Palapsalta ligneocauda

Scientific classification
- Kingdom: Animalia
- Phylum: Arthropoda
- Clade: Pancrustacea
- Class: Insecta
- Order: Hemiptera
- Suborder: Auchenorrhyncha
- Family: Cicadidae
- Genus: Palapsalta
- Species: P. ligneocauda
- Binomial name: Palapsalta ligneocauda Emery, Emery & Hutchinson 2018

= Palapsalta ligneocauda =

- Genus: Palapsalta
- Species: ligneocauda
- Authority: Emery, Emery & Hutchinson 2018

Species of cicada

Palapsalta ligneocauda is a species of cicada, also known as the lime tree-buzzer, in the true cicada family, Cicadettinae subfamily and Cicadettini tribe. It is endemic to Australia.
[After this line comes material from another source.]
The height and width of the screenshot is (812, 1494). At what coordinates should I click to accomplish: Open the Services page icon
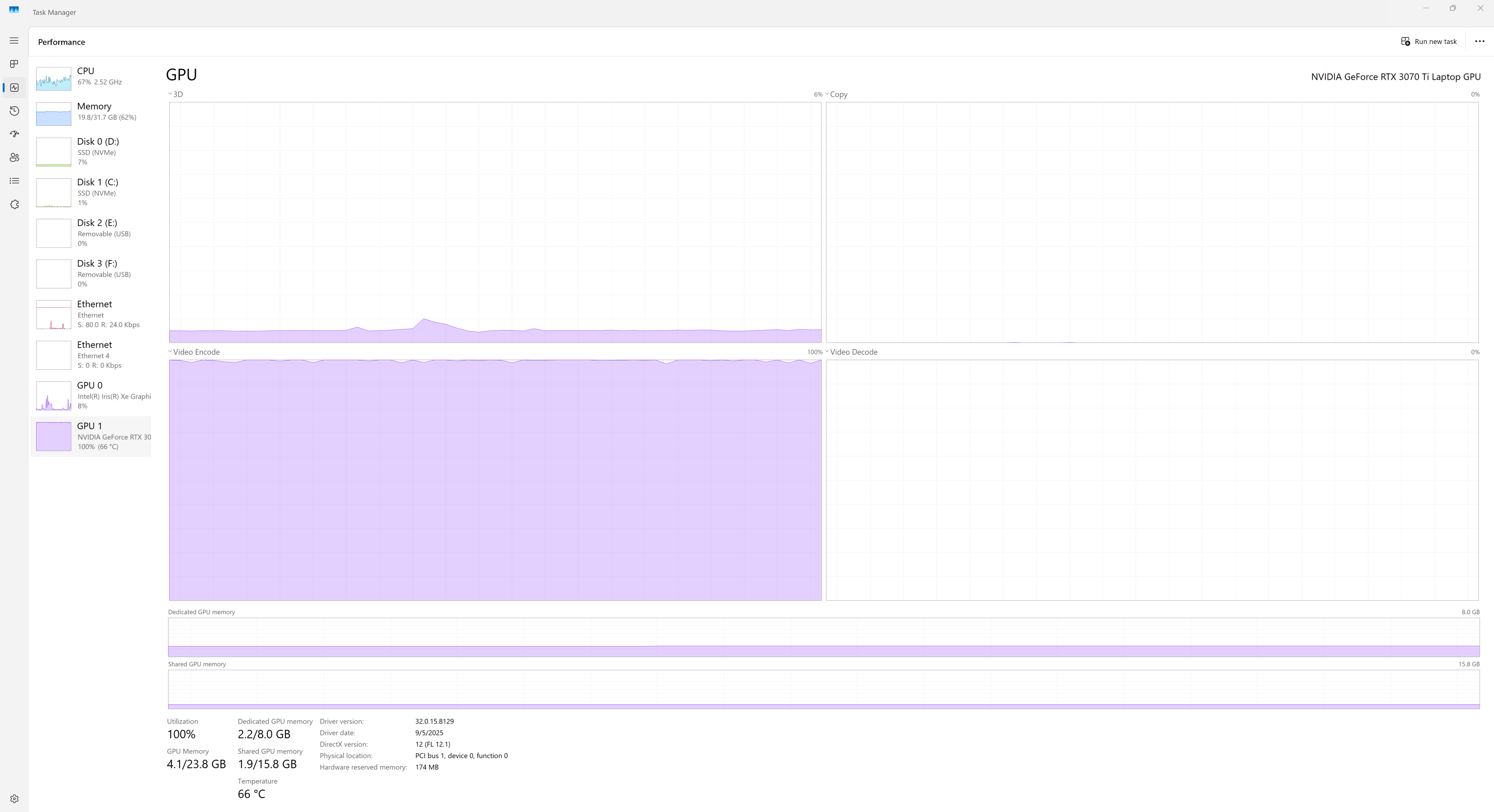[x=14, y=205]
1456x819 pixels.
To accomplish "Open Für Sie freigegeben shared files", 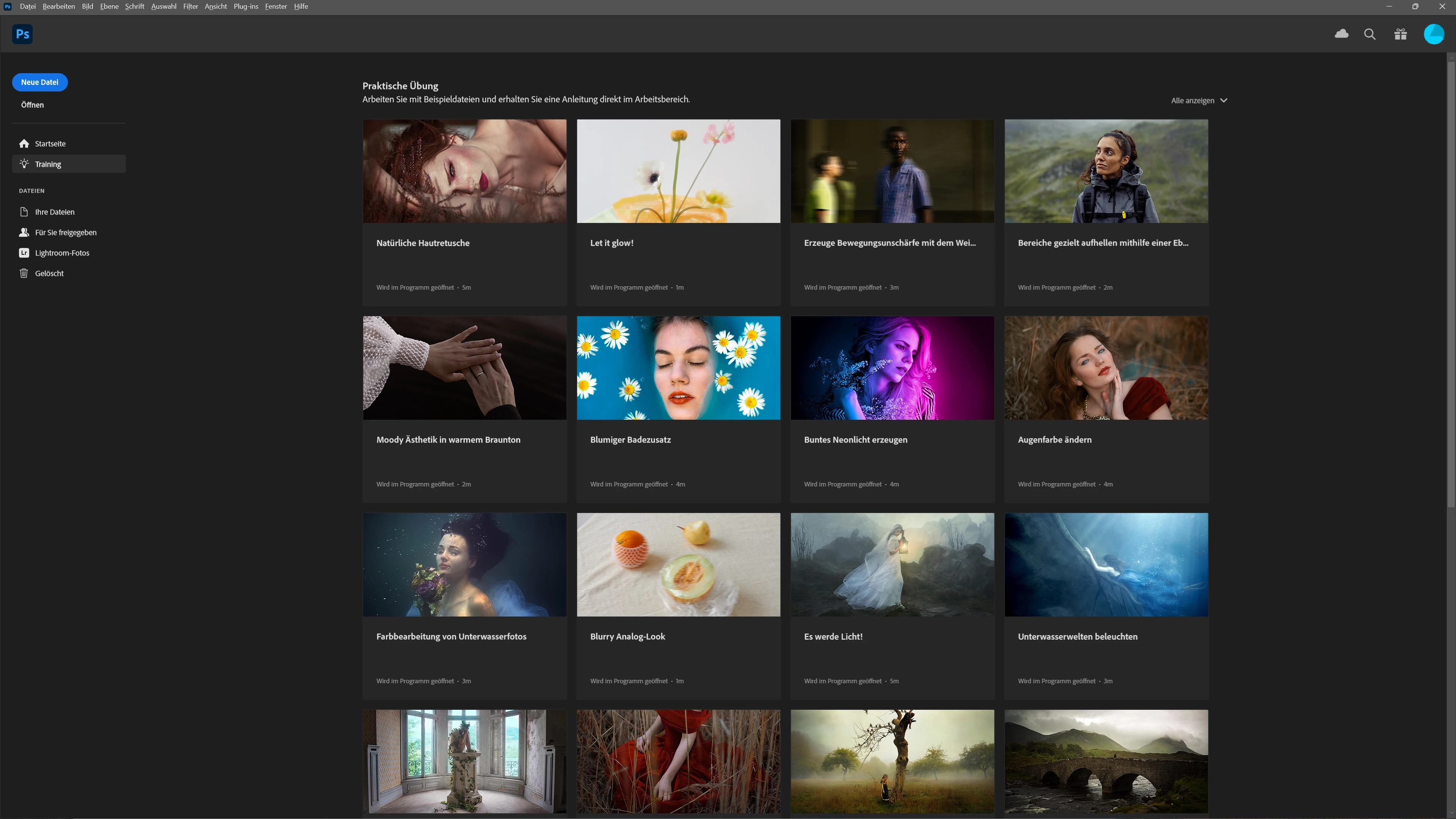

It was described in 2018 by Australian entomologists David L. Emery, Nathan J. Emery and Paul M. Hutchinson.

==Etymology==
The specific epithet ligneocauda refers to the wood-brown colouration of parts of the species’ anatomy.

==Description==
The length of the forewing is 13–17 mm.

==Distribution and habitat==
The species occurs from the Kimberley region of northern Western Australia eastwards to Cape Crawford in the Northern Territory. The associated habitat is riverine eucalypt woodland.

==Behaviour==
Adult males may be heard from November to March, clinging to the upper branches of eucalypts, uttering songs characterised by short buzzing notes followed by a lilting sequence.